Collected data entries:
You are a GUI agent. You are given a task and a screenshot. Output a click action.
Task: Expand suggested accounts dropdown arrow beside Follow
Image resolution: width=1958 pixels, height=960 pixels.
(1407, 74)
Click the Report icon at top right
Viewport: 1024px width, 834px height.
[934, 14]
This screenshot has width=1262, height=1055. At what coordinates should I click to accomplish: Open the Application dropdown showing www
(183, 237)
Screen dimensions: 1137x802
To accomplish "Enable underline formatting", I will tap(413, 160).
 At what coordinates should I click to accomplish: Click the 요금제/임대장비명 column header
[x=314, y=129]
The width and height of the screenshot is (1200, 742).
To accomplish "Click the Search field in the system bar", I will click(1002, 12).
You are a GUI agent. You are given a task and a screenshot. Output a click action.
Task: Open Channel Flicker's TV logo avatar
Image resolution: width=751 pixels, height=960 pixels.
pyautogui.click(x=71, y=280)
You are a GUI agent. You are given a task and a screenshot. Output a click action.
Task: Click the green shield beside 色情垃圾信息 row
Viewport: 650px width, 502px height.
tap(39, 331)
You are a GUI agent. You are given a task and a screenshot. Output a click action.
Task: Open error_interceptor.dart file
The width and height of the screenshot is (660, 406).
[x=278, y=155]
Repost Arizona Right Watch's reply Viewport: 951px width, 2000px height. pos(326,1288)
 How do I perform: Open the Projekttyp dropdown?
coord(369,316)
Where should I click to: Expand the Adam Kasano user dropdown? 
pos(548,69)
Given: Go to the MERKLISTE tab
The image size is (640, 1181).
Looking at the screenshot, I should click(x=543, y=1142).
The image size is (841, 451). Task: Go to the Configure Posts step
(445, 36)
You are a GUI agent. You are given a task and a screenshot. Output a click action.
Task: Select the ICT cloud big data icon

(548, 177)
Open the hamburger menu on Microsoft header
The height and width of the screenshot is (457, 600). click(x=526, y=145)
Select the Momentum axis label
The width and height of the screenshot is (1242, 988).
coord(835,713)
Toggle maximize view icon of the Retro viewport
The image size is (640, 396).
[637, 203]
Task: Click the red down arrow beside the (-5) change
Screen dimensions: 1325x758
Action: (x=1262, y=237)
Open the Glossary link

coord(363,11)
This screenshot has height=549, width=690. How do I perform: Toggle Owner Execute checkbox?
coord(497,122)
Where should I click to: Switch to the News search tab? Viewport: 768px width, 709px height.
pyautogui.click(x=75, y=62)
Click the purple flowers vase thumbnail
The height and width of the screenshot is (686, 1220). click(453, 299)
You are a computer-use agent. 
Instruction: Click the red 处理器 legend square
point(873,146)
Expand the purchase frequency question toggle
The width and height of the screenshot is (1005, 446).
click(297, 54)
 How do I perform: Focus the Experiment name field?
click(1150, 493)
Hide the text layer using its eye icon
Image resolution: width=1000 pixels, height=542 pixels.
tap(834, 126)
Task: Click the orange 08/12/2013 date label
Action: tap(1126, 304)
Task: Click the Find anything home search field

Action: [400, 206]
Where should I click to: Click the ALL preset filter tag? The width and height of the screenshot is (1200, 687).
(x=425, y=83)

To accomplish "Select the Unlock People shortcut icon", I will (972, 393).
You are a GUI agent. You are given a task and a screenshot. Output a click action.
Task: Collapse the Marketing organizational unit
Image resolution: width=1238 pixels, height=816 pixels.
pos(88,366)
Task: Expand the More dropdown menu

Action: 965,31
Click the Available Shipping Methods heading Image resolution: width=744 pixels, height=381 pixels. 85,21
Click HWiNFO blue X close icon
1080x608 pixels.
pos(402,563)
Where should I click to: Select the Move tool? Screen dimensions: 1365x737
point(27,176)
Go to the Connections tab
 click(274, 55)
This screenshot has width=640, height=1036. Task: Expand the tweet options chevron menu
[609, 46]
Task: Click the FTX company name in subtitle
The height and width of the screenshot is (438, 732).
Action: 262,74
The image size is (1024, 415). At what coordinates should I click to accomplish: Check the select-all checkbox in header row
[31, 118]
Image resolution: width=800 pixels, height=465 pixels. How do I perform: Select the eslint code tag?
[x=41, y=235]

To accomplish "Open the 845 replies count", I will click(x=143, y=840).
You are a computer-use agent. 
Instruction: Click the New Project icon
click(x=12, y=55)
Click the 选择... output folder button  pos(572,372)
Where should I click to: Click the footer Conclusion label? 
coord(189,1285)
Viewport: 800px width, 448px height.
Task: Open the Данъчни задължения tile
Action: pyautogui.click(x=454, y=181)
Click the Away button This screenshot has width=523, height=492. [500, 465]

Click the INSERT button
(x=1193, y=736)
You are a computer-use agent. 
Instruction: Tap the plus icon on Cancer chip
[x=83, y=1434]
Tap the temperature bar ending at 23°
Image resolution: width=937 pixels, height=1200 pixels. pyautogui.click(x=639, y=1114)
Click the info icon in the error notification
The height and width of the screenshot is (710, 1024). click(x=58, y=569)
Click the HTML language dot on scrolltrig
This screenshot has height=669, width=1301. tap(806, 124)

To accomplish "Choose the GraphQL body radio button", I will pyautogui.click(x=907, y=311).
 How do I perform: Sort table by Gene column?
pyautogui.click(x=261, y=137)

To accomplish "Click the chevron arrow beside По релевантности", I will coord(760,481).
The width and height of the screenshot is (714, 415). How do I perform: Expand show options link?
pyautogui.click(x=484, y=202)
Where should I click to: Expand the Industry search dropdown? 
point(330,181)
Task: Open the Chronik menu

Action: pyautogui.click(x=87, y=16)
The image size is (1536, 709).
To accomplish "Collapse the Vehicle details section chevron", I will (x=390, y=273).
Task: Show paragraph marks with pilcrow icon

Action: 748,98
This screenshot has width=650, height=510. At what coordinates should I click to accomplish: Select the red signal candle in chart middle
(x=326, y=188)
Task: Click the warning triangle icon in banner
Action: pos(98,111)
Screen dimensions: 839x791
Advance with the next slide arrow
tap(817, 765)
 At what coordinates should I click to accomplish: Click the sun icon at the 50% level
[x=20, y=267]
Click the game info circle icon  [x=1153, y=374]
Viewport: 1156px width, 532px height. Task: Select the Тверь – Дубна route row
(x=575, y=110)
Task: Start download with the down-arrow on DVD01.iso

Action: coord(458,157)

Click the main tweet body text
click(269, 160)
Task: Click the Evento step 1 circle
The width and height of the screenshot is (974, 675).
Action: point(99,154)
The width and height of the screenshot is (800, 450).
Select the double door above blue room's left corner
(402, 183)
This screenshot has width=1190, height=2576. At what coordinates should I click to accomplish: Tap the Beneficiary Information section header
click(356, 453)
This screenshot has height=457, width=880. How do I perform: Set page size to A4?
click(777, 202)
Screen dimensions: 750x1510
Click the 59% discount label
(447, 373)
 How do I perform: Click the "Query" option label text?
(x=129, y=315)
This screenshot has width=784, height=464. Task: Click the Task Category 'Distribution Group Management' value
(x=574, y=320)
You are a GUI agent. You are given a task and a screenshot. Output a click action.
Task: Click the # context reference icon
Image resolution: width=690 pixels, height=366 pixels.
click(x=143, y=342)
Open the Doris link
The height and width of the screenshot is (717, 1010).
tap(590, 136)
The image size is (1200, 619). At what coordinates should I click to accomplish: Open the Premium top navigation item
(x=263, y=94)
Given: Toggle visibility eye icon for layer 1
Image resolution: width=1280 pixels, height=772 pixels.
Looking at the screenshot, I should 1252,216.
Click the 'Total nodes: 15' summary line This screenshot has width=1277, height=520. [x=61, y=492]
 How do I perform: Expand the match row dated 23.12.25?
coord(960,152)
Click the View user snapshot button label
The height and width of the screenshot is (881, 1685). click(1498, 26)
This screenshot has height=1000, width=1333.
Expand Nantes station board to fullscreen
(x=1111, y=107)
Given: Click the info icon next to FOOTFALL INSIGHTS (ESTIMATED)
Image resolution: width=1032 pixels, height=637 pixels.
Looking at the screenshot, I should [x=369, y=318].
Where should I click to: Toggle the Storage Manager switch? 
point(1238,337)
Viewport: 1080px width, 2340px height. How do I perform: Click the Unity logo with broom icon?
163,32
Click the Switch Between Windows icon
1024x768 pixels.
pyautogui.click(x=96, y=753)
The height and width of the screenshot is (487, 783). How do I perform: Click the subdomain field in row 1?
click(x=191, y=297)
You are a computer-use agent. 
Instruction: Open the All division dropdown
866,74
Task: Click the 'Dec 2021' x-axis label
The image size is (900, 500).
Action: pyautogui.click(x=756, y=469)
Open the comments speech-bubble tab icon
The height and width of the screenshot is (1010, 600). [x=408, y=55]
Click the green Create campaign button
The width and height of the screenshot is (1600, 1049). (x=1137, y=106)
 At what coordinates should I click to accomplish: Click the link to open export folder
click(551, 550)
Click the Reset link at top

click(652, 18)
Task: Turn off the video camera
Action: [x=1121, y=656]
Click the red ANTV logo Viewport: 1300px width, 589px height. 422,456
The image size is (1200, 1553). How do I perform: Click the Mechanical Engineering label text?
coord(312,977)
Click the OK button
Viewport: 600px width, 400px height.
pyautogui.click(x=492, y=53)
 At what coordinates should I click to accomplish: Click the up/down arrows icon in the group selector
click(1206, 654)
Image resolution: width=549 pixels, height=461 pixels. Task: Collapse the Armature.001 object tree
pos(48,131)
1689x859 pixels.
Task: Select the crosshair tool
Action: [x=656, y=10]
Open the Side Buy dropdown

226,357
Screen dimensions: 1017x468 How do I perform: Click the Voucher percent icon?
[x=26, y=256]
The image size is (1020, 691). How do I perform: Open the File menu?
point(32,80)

_EXERCISE OBJECTIVE:_ Print again the lines of the entries above that fall between the line holding "Task: Click the red" and the line holding "Hide the text layer using its eye icon", inclusive, exactly as they stand.

_WRITTEN SOLUTION:_
Task: Click the red down arrow beside the (-5) change
Screen dimensions: 1325x758
Action: (x=1262, y=237)
Open the Glossary link

coord(363,11)
This screenshot has height=549, width=690. How do I perform: Toggle Owner Execute checkbox?
coord(497,122)
Where should I click to: Switch to the News search tab? Viewport: 768px width, 709px height.
pyautogui.click(x=75, y=62)
Click the purple flowers vase thumbnail
The height and width of the screenshot is (686, 1220). click(453, 299)
You are a computer-use agent. 
Instruction: Click the red 处理器 legend square
point(873,146)
Expand the purchase frequency question toggle
The width and height of the screenshot is (1005, 446).
click(297, 54)
 How do I perform: Focus the Experiment name field?
click(1150, 493)
Hide the text layer using its eye icon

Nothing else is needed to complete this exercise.